— PROBLEM STATEMENT —
Answer these questions about the forum post on unordered_map memory use:
(a) What tool was run to check the maximum resident size?
(b) What file does the test program open for input?
(c) What value did the program print for both unsigned char and int values?

— PASSAGE FOR REVIEW —
#####
Reputation: 11
I have a program where I want to store kmers (substrings of size k) and the number of times they appear. For this particular application, I'm reading in a file with these values and if the number of times they appear is > 255, it is ok to round down to 255. I thought that if I store the key-value pairs as (string, unsigned char) that might save space compared to storing the key-value pairs as (string, int), but this did not seem to be the case when I checked the max resident size by running /usr/bin/time.
To confirm, I also tried running the following test program where I alternated the type of the value in the unordered_map:
#include <iostream>
#include <unordered_map>
#include <utility>
#include <string>
#include <fstream>
int main() {
std::unordered_map<std::string, unsigned char> kmap;
std::ifstream infile("kmers_from_reads");
std::string kmer;
int abun;
while(infile >> kmer >> abun) {
unsigned char abundance = (abun > 255) ? 255 : abun;
kmap[kmer] = abundance;
}
std::cout << sizeof(*kmap.begin(0)) << std::endl;
}
This did not seem to impact the size of the nodes in the bucket (on my machine it returned 40 for both unsigned char and int values).
I was wondering how the size of the nodes in each bucket is determined.
#####
— STORED DATA —

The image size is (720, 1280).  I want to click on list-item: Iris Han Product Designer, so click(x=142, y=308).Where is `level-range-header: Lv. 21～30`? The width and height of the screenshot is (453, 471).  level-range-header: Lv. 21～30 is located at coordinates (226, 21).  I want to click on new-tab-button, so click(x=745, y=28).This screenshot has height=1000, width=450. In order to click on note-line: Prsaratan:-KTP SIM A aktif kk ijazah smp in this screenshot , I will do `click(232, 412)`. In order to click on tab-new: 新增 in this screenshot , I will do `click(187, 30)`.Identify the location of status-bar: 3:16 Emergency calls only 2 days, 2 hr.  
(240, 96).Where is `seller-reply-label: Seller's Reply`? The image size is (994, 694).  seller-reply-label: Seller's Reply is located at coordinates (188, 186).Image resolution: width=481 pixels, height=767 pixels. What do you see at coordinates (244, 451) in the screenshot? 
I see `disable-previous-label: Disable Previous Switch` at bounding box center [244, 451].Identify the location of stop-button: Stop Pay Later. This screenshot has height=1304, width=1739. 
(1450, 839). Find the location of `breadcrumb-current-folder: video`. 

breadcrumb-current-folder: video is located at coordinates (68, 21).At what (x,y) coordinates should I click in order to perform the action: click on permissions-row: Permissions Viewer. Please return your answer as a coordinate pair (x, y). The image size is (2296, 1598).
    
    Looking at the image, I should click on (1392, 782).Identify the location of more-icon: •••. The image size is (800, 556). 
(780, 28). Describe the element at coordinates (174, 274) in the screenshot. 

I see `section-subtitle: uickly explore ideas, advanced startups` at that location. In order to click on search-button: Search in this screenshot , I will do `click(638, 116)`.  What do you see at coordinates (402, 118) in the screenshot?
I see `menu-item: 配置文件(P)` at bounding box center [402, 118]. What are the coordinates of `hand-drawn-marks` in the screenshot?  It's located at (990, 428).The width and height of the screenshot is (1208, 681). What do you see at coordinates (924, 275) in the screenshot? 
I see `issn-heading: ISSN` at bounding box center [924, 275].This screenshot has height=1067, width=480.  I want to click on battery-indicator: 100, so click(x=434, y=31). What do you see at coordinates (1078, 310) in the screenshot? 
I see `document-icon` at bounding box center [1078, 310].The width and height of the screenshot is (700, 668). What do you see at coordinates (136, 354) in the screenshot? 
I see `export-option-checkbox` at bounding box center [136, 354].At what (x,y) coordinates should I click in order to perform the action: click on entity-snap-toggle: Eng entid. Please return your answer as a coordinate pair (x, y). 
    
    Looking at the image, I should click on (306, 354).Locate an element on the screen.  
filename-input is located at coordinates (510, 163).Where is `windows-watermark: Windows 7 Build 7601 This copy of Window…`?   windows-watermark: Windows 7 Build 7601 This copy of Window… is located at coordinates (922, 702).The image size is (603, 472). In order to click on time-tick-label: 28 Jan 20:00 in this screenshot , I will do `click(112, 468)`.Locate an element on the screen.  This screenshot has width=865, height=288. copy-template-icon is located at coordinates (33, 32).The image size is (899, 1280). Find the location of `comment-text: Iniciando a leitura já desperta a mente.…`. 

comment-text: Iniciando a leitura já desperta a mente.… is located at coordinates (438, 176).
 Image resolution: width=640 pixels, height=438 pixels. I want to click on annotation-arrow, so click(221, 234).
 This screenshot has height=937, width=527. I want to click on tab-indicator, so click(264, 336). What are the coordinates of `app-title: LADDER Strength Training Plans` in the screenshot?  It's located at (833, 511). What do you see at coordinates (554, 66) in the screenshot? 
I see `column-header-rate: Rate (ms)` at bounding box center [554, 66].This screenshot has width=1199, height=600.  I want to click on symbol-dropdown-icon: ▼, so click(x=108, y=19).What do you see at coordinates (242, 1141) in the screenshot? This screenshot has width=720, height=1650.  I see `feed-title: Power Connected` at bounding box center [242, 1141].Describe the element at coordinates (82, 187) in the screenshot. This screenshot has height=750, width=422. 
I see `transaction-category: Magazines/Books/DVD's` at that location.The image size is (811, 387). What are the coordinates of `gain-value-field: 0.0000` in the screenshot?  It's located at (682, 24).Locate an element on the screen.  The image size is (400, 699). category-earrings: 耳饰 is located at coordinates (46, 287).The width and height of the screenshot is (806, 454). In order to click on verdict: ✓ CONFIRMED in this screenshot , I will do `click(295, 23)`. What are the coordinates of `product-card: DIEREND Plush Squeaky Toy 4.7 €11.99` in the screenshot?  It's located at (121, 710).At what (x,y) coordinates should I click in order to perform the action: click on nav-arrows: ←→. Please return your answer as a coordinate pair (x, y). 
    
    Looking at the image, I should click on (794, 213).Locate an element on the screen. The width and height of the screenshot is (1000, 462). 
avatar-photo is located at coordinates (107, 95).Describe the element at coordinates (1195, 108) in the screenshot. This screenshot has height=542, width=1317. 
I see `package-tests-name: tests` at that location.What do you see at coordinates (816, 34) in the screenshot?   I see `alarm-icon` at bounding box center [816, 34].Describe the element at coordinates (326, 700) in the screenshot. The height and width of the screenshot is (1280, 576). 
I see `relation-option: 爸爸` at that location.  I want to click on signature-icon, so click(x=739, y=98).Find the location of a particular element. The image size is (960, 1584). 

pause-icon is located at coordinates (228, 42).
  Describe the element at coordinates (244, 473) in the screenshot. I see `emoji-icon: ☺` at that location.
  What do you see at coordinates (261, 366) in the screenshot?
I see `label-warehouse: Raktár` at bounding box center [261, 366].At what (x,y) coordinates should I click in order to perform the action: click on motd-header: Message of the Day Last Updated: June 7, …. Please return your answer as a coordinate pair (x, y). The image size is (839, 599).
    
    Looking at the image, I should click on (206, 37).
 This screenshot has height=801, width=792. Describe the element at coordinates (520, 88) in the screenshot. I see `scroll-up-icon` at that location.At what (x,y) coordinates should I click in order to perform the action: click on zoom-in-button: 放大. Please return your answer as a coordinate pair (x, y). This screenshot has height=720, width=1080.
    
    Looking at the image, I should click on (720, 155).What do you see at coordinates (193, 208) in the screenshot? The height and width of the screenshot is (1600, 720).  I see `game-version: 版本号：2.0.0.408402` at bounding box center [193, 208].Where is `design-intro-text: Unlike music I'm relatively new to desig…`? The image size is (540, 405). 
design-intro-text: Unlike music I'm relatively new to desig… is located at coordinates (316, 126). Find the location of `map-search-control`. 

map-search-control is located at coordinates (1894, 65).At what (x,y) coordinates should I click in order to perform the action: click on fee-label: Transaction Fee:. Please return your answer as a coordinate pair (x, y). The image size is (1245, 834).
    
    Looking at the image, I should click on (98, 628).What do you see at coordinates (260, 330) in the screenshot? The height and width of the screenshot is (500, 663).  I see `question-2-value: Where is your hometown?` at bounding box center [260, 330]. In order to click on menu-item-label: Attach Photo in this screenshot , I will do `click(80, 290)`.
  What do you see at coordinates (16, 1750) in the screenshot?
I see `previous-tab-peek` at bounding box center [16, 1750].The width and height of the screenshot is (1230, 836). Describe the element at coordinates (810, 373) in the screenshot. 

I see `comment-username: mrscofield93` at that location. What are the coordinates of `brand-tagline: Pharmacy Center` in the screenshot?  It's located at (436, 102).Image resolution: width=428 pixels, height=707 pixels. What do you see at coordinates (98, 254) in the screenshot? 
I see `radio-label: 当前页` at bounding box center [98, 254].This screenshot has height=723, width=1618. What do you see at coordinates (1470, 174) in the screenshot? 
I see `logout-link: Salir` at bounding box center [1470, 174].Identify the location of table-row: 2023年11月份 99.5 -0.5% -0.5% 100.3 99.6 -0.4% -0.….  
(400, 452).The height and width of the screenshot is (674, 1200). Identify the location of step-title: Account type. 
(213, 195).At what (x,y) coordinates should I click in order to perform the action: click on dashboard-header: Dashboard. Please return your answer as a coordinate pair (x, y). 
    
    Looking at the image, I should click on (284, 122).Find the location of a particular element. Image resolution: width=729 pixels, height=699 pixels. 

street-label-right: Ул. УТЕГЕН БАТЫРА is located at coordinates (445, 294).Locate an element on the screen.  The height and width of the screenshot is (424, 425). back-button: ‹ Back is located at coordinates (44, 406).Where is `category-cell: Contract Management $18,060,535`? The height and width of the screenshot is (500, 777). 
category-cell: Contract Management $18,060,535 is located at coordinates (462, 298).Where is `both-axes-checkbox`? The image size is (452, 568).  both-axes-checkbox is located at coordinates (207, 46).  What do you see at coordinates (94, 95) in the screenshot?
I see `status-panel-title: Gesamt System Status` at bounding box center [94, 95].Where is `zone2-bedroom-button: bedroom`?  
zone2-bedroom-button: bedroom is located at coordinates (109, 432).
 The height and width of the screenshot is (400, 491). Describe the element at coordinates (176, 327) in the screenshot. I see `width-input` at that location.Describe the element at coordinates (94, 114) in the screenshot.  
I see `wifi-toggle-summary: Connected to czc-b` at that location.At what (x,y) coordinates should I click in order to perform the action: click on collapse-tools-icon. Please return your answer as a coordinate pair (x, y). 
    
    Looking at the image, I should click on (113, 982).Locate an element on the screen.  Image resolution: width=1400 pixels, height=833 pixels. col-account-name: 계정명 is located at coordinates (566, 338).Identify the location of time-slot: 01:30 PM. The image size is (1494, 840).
#####
— WRITTEN RESPONSE —
(a) /usr/bin/time
(b) kmers_from_reads
(c) 40